What is expected
Render the rows as a JSON list of strings, one per line and without blank lines, starting with the line containing "1112x693 pixels. How" and continuing through the line containing "pyautogui.click(x=743, y=550)". Omit the pictures from the output.

Data excerpts
■ ■ ■ ■ ■

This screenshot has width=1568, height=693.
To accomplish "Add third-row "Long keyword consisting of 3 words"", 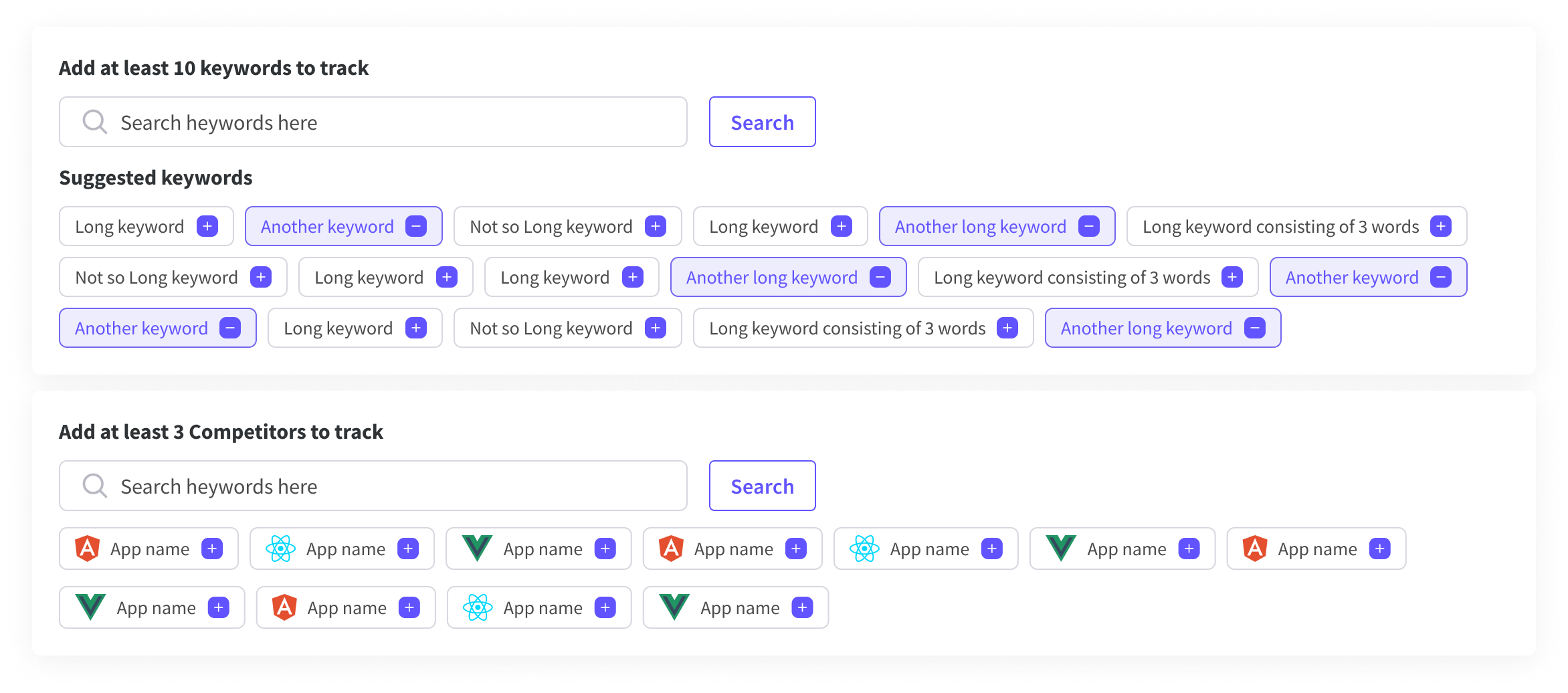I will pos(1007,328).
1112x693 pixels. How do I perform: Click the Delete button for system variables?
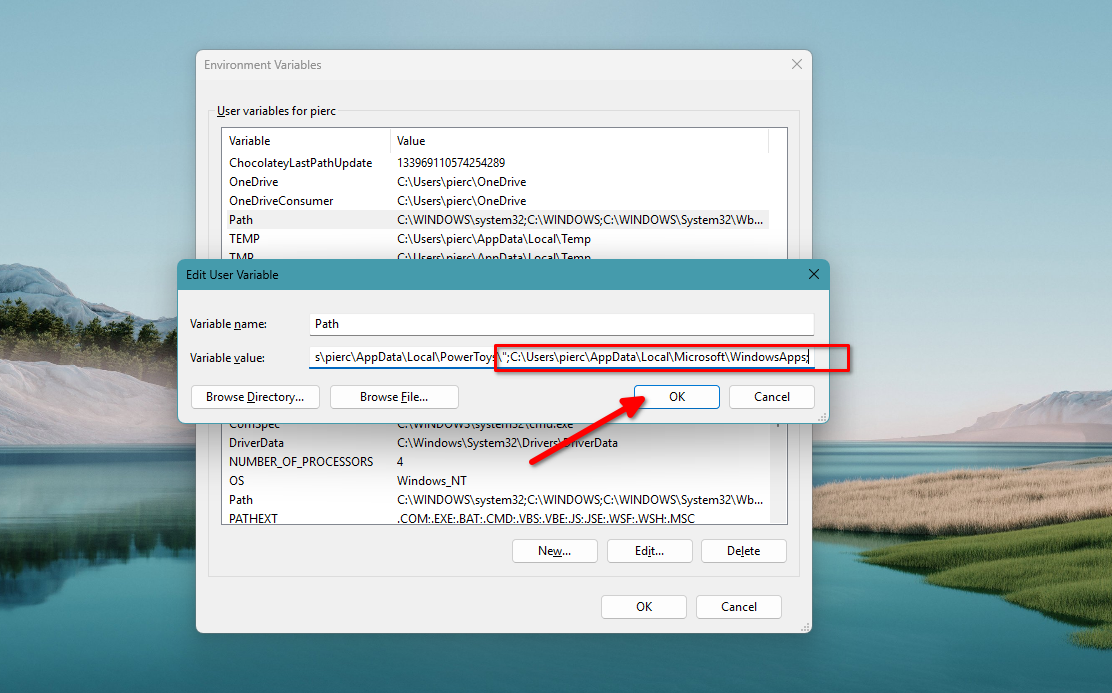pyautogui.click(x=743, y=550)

■ ■ ■ ■ ■

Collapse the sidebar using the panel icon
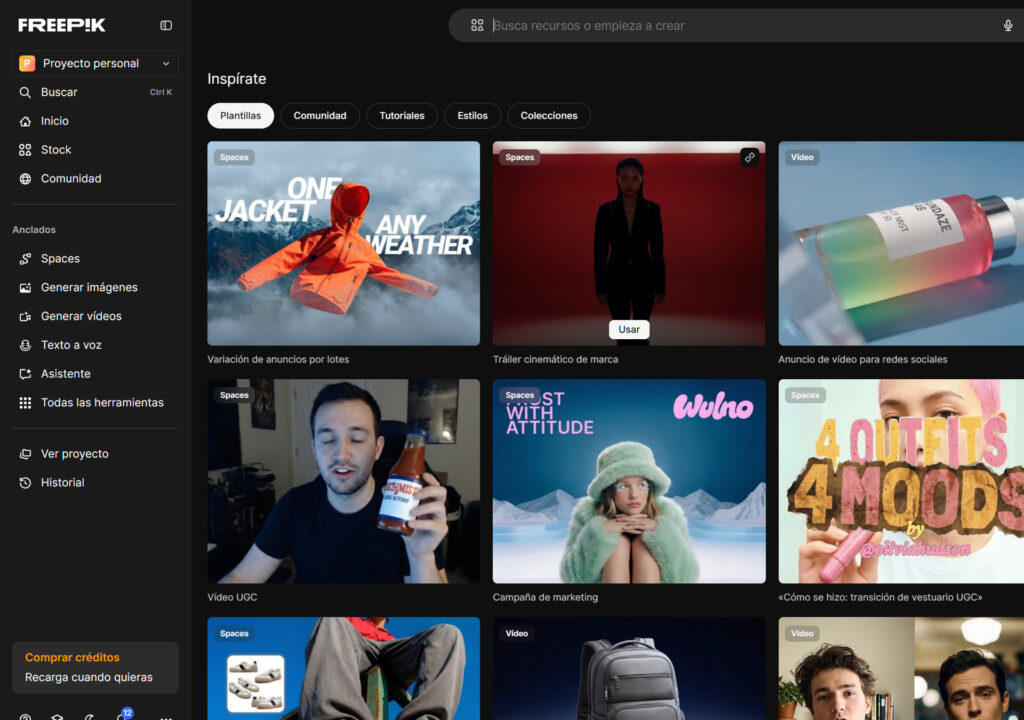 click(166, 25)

■ ■ ■ ■ ■

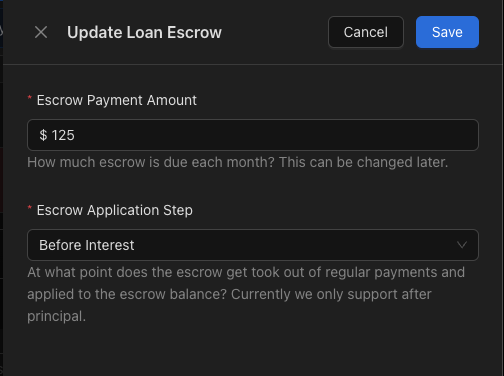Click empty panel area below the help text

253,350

■ ■ ■ ■ ■

Written answer
[
  "1112x693 pixels. How do I perform: Click the Delete button for system variables?",
  "pyautogui.click(x=743, y=550)"
]